This Sunday, March 31, is César Chávez Day, a time for me and my colleagues to reflect on the work the Southern Poverty Law Center is doing to represent immigrants who have been exploited in the U.S. while laboring in the fields as agricultural workers.

The commemoration, which coincides with the labor activist’s birthday, was proclaimed by President Barack Obama in 2014. Chávez is known for leading the grape strike and boycott on behalf of workers who toiled for meager wages under appalling conditions in the fields of California in the 1960s.

Several decades later, exploitation of immigrant workers remains an issue. The SPLC has long recognized the importance of agricultural workers in the United States and has advocated for their rights in various ways, such as publishing the Close to Slavery report, which highlights the systematic exploitation of immigrant workers in the H-2 guestworker program. The report was originally published in 2007 – attracting national media attention to the issue – and updated in 2013.

What’s more, the SPLC has filed dozens of lawsuits against employers for their roles in exploiting agricultural workers. More recently, we have represented workers who are survivors of a transnational human smuggling and labor trafficking operation that lured Mexican and Central American workers into brutal conditions on South Georgia farms.
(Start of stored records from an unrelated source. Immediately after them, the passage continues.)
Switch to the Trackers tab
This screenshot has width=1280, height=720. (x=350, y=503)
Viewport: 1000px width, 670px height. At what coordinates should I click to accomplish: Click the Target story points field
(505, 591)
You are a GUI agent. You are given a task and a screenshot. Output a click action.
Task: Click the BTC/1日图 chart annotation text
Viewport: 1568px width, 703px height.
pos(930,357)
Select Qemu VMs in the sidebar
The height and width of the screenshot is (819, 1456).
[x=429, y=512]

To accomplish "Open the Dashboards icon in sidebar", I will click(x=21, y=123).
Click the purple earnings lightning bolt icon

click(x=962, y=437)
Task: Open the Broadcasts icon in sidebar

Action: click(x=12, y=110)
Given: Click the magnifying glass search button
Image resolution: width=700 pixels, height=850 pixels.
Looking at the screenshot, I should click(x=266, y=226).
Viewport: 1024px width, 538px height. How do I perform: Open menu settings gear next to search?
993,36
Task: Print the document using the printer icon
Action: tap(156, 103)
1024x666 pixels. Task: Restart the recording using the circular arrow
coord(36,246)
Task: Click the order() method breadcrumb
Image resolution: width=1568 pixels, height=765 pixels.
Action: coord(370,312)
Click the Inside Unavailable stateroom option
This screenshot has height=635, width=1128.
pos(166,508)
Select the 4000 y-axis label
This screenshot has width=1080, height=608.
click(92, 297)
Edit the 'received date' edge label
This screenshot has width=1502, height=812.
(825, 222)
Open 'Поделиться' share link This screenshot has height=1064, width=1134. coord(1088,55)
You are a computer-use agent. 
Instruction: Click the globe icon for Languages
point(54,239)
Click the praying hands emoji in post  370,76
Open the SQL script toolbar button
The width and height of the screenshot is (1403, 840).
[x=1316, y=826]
It’s not just the difficult work; it’s the dilapidated and unsafe housing, threats from bosses, underpaid wages – if any at all – broken promises and not having your passport in your possession, among other issues.

In 2021, the SPLC filed a complaint with the U.S. Department of Labor after workers came forward about abusive practices on farms in South Georgia. The SPLC represents several survivors in their applications for immigration relief, restitution and other benefits due to the labor-trafficking scheme.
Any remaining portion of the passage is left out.